Challenge:
Reproduce the items starting with the line that contains "Screen dimensions: 1512x806" and going on through the line that contains "Action: [313, 361]", swapping "models folder" for "assets folder" and leaving everything else unchanged.

Records for the task:
◇ ◇ ◇

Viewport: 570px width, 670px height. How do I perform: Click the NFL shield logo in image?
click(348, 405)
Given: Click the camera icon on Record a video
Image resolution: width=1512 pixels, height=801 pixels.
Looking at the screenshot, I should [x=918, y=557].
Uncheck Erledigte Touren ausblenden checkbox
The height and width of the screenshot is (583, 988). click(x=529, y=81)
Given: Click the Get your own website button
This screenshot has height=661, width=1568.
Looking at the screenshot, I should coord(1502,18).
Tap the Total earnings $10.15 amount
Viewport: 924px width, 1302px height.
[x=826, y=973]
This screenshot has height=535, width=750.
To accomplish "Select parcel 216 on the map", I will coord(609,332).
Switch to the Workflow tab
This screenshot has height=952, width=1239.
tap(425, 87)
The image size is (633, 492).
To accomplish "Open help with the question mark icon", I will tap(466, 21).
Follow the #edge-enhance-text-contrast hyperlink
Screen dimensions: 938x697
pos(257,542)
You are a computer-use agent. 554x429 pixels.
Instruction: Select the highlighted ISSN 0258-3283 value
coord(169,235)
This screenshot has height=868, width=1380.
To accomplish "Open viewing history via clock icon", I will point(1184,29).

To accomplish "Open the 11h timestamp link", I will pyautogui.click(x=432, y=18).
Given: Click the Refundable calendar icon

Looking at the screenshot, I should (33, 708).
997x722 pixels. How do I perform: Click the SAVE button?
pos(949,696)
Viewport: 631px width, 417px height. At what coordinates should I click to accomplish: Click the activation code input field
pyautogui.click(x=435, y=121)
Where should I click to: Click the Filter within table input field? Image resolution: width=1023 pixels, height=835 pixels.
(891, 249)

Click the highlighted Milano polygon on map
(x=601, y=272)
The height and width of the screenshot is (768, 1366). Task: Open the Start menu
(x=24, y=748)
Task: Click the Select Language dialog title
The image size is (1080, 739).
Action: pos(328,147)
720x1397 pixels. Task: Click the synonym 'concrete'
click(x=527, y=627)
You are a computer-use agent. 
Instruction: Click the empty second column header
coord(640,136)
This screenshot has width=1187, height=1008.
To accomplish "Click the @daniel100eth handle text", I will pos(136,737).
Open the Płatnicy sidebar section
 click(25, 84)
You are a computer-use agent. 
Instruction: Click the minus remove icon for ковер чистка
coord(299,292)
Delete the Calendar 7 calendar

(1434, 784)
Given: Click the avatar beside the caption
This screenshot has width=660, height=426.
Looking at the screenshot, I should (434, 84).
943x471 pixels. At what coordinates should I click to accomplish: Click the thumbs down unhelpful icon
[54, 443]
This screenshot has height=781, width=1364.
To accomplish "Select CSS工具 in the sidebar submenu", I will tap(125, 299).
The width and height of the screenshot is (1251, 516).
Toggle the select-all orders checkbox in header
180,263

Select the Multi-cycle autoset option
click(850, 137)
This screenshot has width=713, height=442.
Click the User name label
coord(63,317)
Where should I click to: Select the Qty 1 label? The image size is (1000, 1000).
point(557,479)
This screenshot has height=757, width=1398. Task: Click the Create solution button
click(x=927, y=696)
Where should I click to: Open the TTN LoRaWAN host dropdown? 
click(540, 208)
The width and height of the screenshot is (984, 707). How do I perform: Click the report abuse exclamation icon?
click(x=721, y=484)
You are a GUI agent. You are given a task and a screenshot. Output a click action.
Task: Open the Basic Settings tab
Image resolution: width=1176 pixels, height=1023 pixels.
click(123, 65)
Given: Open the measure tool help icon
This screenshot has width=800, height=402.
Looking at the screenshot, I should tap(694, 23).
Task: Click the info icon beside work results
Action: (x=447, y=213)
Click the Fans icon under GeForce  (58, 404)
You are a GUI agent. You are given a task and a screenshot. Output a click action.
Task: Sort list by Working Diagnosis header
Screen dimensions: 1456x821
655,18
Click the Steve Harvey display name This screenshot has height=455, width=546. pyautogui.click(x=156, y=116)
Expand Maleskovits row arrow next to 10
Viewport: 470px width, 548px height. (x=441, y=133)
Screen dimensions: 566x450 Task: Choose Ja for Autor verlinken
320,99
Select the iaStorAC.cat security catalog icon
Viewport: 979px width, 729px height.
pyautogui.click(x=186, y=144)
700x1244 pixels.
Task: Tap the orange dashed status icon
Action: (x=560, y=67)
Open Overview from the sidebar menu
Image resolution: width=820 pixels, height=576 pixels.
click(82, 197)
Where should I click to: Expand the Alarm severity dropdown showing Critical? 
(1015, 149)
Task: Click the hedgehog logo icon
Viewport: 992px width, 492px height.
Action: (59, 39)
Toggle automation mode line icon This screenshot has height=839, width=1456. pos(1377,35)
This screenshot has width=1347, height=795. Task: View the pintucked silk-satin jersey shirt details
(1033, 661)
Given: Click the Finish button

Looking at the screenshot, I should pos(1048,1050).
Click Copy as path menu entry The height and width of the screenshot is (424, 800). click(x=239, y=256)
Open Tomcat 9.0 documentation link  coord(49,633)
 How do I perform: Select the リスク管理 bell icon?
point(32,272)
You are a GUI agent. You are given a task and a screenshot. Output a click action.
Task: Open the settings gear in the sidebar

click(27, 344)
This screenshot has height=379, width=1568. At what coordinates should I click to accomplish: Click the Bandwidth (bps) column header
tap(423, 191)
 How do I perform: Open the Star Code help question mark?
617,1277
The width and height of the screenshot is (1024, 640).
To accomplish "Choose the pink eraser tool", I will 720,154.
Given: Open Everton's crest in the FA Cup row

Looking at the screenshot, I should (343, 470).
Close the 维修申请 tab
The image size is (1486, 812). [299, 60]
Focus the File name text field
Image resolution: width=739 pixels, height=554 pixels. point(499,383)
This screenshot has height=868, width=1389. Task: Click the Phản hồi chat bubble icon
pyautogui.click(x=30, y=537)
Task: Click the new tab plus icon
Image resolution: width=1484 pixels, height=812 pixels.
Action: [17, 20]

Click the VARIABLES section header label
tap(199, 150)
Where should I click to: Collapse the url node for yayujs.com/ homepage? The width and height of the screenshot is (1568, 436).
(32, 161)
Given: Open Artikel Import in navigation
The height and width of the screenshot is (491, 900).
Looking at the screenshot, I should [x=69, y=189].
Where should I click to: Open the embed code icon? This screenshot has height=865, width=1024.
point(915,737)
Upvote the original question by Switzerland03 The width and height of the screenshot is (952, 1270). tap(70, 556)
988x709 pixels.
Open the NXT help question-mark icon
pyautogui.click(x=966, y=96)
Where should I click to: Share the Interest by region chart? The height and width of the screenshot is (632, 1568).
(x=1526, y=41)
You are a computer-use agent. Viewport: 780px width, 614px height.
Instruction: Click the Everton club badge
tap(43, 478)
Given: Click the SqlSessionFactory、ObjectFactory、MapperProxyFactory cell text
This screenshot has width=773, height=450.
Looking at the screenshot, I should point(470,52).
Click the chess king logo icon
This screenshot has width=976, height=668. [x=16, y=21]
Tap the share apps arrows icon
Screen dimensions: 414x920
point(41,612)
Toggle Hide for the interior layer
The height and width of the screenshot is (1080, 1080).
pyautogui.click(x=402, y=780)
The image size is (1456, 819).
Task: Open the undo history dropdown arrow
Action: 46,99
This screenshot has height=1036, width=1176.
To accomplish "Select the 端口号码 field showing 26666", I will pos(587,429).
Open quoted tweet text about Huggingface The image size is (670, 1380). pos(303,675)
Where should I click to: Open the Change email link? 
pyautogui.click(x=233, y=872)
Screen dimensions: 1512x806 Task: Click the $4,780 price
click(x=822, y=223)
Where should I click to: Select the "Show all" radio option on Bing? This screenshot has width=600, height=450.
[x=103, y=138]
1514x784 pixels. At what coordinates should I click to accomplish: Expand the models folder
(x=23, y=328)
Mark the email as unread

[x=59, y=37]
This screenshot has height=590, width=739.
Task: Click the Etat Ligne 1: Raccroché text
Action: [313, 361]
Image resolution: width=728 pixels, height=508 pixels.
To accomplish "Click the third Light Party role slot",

◇ ◇ ◇

Task output:
Screen dimensions: 1512x806 Task: Click the $4,780 price
click(x=822, y=223)
Where should I click to: Select the "Show all" radio option on Bing? This screenshot has width=600, height=450.
[x=103, y=138]
1514x784 pixels. At what coordinates should I click to accomplish: Expand the assets folder
(x=23, y=328)
Mark the email as unread

[x=59, y=37]
This screenshot has height=590, width=739.
Task: Click the Etat Ligne 1: Raccroché text
Action: [313, 361]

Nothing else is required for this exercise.